Lie groups of real analytic diffeomorphisms are $L^1$-regular

TL;DR

This paper proves that the Lie group of real-analytic diffeomorphisms on a compact real analytic manifold is $L^1$-regular, ensuring smooth dependence of flows on integrable vector fields, with new tools for infinite-dimensional Lie groups.

Contribution

It establishes $L^1$-regularity for the Lie group of real-analytic diffeomorphisms, introducing new results on regularity and analyticity in infinite-dimensional Lie groups.

Findings

The Lie group of real-analytic diffeomorphisms is $L^1$-regular.

Flows depend smoothly on integrable vector fields.

New results on $L^1$-regularity and analyticity of infinite-dimensional Lie groups.

Abstract

Let $M$ be a compact, real analytic manifold and $G$ be the Lie group of all real-analytic diffeomorphisms of $M$, which is modelled on the space ${\mathfrak g}$ of real-analytic vector fields on $M$. We study flows of time-dependent real-analytic vector fields on $M$ which are integrable functions in time, and their dependence on the time-dependent vector field.

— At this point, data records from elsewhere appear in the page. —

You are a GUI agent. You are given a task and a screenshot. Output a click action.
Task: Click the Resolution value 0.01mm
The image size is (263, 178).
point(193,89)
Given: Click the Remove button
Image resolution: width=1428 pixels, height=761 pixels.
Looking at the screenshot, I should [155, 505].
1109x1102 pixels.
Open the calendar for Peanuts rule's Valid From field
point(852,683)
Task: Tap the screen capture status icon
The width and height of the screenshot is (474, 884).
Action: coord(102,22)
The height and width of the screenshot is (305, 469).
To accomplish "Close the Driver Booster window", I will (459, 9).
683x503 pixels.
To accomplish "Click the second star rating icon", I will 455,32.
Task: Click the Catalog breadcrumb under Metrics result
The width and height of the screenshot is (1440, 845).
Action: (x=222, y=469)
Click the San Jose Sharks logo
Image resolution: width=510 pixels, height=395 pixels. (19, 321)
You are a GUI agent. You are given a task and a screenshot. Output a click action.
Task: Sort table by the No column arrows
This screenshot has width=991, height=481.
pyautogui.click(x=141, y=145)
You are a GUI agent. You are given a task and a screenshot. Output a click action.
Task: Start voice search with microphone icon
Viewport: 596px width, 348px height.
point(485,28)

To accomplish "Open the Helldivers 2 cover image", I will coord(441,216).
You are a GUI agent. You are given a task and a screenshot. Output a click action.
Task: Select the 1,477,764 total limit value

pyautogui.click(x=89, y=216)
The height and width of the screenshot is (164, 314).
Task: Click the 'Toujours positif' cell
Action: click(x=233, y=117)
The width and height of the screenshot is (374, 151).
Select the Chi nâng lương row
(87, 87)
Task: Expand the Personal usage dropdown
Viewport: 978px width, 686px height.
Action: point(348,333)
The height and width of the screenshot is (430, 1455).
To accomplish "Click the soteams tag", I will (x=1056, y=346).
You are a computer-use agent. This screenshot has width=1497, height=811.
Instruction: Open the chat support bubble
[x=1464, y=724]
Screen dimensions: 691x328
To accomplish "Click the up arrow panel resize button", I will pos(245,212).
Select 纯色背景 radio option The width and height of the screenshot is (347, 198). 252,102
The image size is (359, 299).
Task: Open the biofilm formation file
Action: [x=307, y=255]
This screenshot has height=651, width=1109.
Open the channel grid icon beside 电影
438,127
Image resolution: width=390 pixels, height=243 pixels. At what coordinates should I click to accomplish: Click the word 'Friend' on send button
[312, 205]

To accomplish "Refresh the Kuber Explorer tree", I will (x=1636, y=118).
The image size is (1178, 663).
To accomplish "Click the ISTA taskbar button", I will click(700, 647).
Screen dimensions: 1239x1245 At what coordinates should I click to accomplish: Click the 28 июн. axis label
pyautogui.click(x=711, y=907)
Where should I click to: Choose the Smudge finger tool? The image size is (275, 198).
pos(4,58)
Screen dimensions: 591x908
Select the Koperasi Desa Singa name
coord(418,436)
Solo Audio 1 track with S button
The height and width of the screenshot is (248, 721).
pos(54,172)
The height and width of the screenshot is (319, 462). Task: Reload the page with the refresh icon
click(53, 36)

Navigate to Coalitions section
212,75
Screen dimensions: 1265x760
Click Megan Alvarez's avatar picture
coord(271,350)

Notably, we show that the Lie group $G$ is $L^1$-regular in the sense that each $[\gamma]$ in $L^1([0,1],{\mathfrak g})$ has an evolution which is an absolutely continuous $G$-valued function on $[0,1]$ and depends smoothly on $[\gamma]$. As tools for the proof, we develop new results concerning $L^1$-regularity of infinite-dimensional Lie groups, and new results concerning the continuity and complex analyticity of non-linear mappings on locally convex direct limits.